◆ RECORD EXCERPTS ◆

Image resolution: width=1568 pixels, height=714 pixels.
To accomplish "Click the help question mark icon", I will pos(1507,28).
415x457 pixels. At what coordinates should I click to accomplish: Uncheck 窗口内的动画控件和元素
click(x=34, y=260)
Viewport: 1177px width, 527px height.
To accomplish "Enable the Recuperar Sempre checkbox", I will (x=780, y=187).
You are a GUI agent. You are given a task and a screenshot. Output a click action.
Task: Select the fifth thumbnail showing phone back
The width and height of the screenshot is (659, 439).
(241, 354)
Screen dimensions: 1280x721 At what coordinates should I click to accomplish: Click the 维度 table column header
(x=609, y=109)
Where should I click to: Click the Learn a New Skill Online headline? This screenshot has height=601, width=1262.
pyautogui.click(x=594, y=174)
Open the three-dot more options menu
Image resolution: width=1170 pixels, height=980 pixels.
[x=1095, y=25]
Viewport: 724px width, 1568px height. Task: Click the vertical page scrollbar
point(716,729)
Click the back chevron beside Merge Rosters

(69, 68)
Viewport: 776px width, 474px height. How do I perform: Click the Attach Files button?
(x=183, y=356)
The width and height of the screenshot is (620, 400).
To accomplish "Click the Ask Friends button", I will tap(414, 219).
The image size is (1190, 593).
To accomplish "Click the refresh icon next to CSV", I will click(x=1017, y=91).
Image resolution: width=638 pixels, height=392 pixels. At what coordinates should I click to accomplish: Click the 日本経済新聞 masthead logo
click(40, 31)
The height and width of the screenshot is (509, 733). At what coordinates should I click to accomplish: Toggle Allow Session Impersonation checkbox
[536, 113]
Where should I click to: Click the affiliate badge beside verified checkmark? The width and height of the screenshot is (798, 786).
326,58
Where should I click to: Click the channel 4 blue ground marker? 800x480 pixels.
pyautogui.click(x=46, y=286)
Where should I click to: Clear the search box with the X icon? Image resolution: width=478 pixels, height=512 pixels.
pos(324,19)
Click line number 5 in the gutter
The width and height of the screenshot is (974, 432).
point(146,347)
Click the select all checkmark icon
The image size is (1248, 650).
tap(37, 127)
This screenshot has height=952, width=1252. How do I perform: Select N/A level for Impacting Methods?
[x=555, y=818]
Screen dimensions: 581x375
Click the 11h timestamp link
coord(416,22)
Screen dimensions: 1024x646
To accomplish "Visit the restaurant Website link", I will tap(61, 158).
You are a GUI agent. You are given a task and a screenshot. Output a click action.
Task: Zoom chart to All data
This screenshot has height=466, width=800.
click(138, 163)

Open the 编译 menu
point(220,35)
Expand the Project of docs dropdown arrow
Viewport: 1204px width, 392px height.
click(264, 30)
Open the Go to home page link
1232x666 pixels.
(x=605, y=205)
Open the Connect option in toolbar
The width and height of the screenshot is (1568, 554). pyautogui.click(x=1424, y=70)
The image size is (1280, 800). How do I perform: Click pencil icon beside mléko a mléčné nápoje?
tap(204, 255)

◆ EXERCISE DIRECTIONS ◆
Output the material verbatim, including every line.

◆ EXERCISE ANSWER ◆
Image resolution: width=1568 pixels, height=714 pixels.
To accomplish "Click the help question mark icon", I will pos(1507,28).
415x457 pixels. At what coordinates should I click to accomplish: Uncheck 窗口内的动画控件和元素
click(x=34, y=260)
Viewport: 1177px width, 527px height.
To accomplish "Enable the Recuperar Sempre checkbox", I will (x=780, y=187).
You are a GUI agent. You are given a task and a screenshot. Output a click action.
Task: Select the fifth thumbnail showing phone back
The width and height of the screenshot is (659, 439).
(241, 354)
Screen dimensions: 1280x721 At what coordinates should I click to accomplish: Click the 维度 table column header
(x=609, y=109)
Where should I click to: Click the Learn a New Skill Online headline? This screenshot has height=601, width=1262.
pyautogui.click(x=594, y=174)
Open the three-dot more options menu
Image resolution: width=1170 pixels, height=980 pixels.
[x=1095, y=25]
Viewport: 724px width, 1568px height. Task: Click the vertical page scrollbar
point(716,729)
Click the back chevron beside Merge Rosters

(69, 68)
Viewport: 776px width, 474px height. How do I perform: Click the Attach Files button?
(x=183, y=356)
The width and height of the screenshot is (620, 400).
To accomplish "Click the Ask Friends button", I will tap(414, 219).
The image size is (1190, 593).
To accomplish "Click the refresh icon next to CSV", I will click(x=1017, y=91).
Image resolution: width=638 pixels, height=392 pixels. At what coordinates should I click to accomplish: Click the 日本経済新聞 masthead logo
click(40, 31)
The height and width of the screenshot is (509, 733). At what coordinates should I click to accomplish: Toggle Allow Session Impersonation checkbox
[536, 113]
Where should I click to: Click the affiliate badge beside verified checkmark? The width and height of the screenshot is (798, 786).
326,58
Where should I click to: Click the channel 4 blue ground marker? 800x480 pixels.
pyautogui.click(x=46, y=286)
Where should I click to: Clear the search box with the X icon? Image resolution: width=478 pixels, height=512 pixels.
pos(324,19)
Click line number 5 in the gutter
The width and height of the screenshot is (974, 432).
point(146,347)
Click the select all checkmark icon
The image size is (1248, 650).
tap(37, 127)
This screenshot has height=952, width=1252. How do I perform: Select N/A level for Impacting Methods?
[x=555, y=818]
Screen dimensions: 581x375
Click the 11h timestamp link
coord(416,22)
Screen dimensions: 1024x646
To accomplish "Visit the restaurant Website link", I will tap(61, 158).
You are a GUI agent. You are given a task and a screenshot. Output a click action.
Task: Zoom chart to All data
This screenshot has height=466, width=800.
click(138, 163)

Open the 编译 menu
point(220,35)
Expand the Project of docs dropdown arrow
Viewport: 1204px width, 392px height.
click(264, 30)
Open the Go to home page link
1232x666 pixels.
(x=605, y=205)
Open the Connect option in toolbar
The width and height of the screenshot is (1568, 554). pyautogui.click(x=1424, y=70)
The image size is (1280, 800). How do I perform: Click pencil icon beside mléko a mléčné nápoje?
tap(204, 255)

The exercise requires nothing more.